Marketing analytics models support marketing decisions. Marketing models enable bank to predict outcome (e.g. if a client is likely to leave) or to identify differences between group of clients. In order to achieve results, the bank has created different marketing models such as Response Models, Queues, Retention Models, Market Basket Analysis, and Win-Back Models. Marketing models are helping the bank to predict if the client will answer on offer which bank is offering through marketing campaigns. The aim of these models is to create target group of clients or segment with likelihood to increase their relationship with the bank.

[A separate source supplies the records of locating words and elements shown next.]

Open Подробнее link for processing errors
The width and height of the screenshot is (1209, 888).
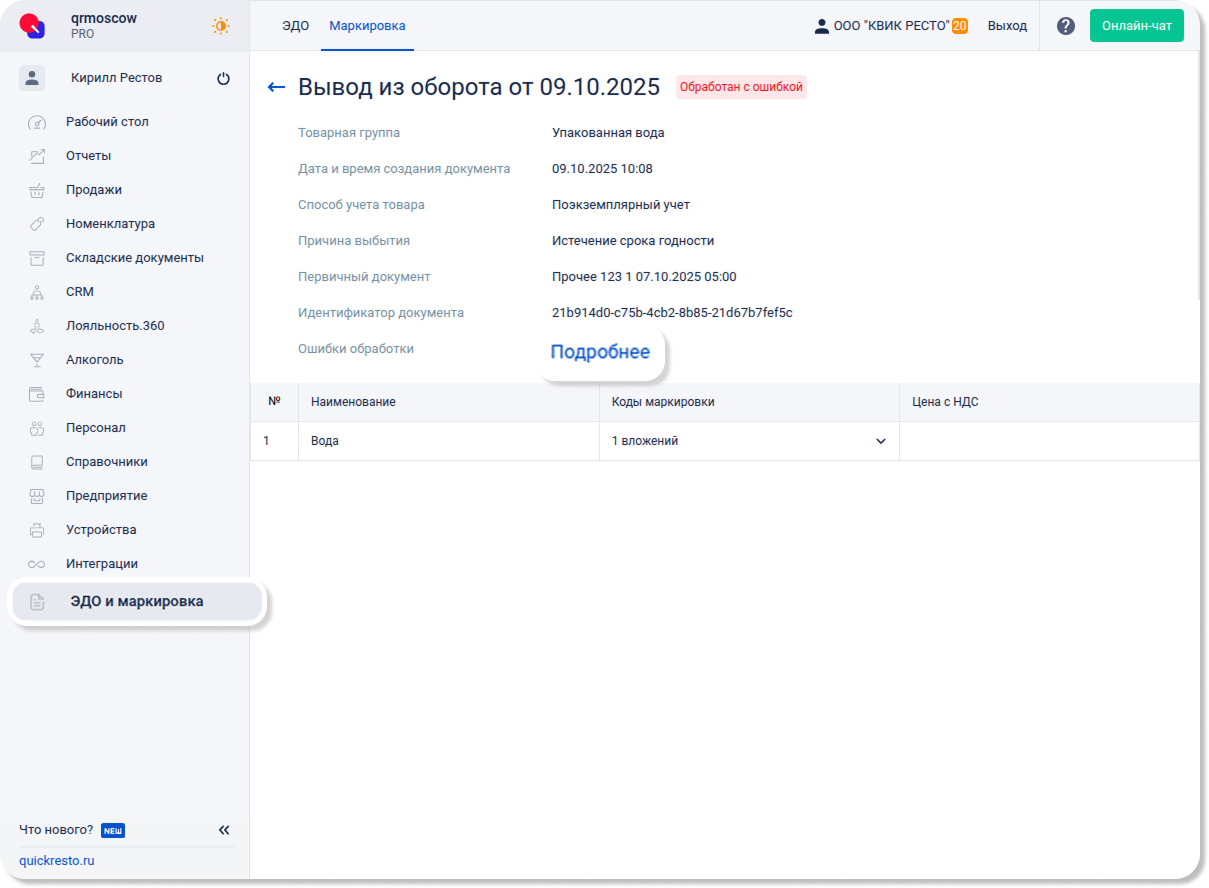[x=600, y=352]
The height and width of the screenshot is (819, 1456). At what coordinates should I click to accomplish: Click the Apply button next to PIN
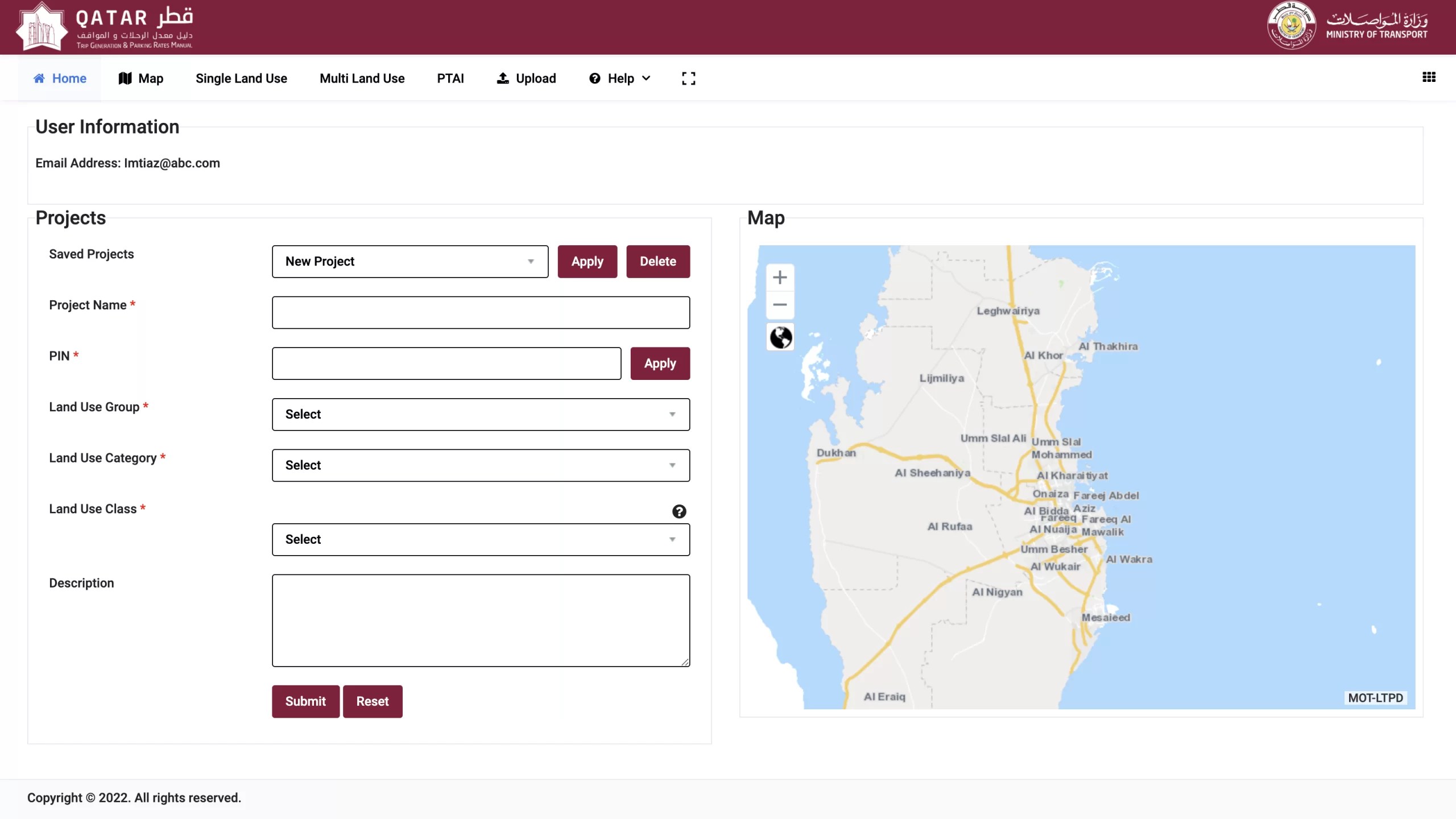click(x=660, y=363)
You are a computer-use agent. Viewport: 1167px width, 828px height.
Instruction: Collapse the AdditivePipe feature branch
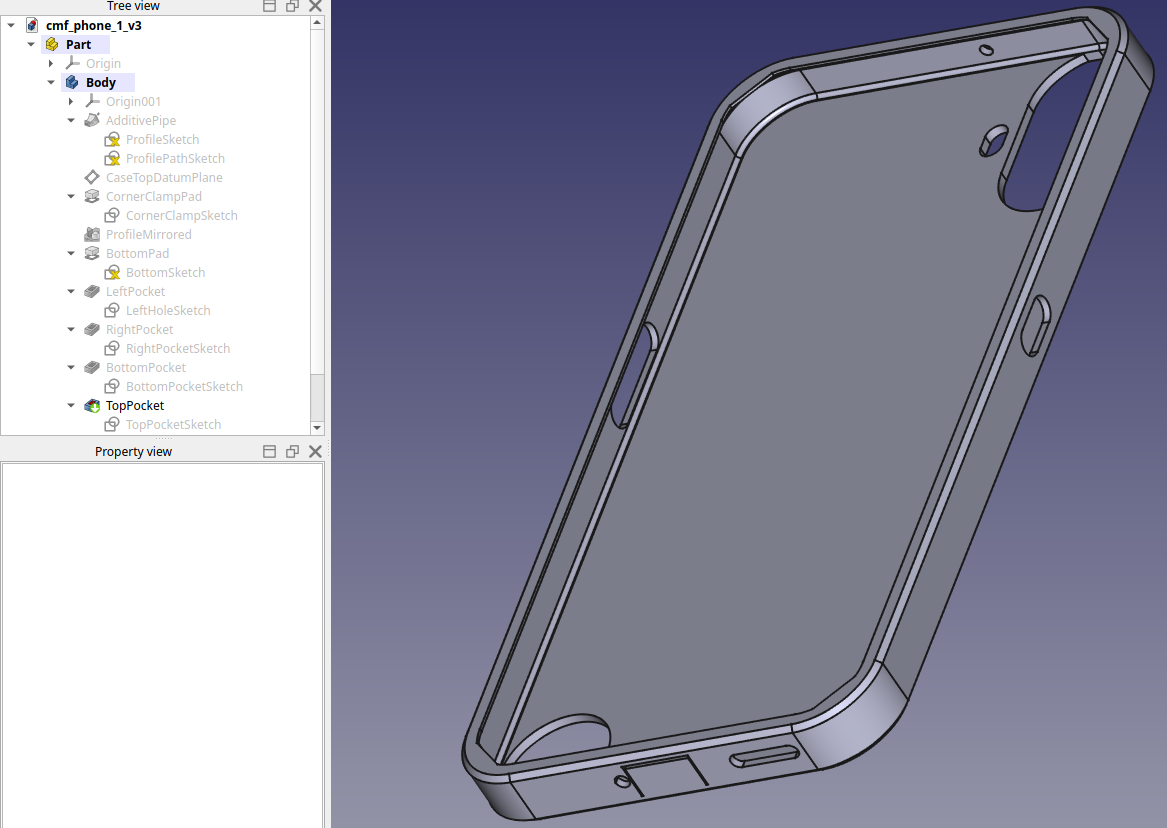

In order to create marketing model, the bank defines the aim which it wants to achieve. Usually, the bank wants to keep most profitable clients and to decrease costs. After defining the aim of marketing model, the bank collects, analyses and transforms data needed for creation of the model. Also, it is necessary to estimate data quality. If data are no longer of high quality, there can be issue with model results. Also, the bank has to take into consideration the volume, velocity and variety of data. Large data are collected from lots of data sources and stored in data warehouse or data marts using modern technologies. Model technologies help to convert data into valuable information which can be used for making decisions. After creation of a model, it is necessary to estimate its accuracy, comprehensibility and level of confidence in results given by the model. Also, every model has to be managed (quarterly or yearly) in order to test if the results are still valid or it has to be changed with a new model.

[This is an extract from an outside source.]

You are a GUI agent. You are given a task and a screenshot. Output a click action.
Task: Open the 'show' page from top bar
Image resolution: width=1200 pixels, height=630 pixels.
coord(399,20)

Analytics gives competitive advantages to the bank. It can improve effectiveness of processes and organization and improve efficiency in making marketing decisions. The bank as a profit oriented organization tends to contact profitable customer in order to increase their value through customer lifetime value. In this way, the bank has a possibility to invest in relationship with clients which can be valuable in the long run. Analytics gives knowledge about the customer. It helps to discover pattern in large amount of data. The contribution of analytics can be seen in decreasing marketing costs by identifying clients who are likely to respond on marketing campaigns. Also, it contributes in pricing, channel management, selling, segmentation and product development. Today, text analytics is also important for banking business, as lots of data are unstructured and can be found in form of documents, blogs, video sharing and comments on internet sites. In order to use this kind of data, text analytics helps the bank to understand data and read them with certain limitation. However, there are also challenges which the bank faces when implementing analytics. Limited budget, employees without necessary skills for the development of models, poor quality of data, inadequate and unintegrated softer tools, problems with protection of client data as well as imprecisely defined aim of model can be resulted in unsatisfactory realization and poor position of analytics in the bank. In order to overcome these challenges, the bank needs to set up a strategy of analytics and to link it with all the internal processes in organization.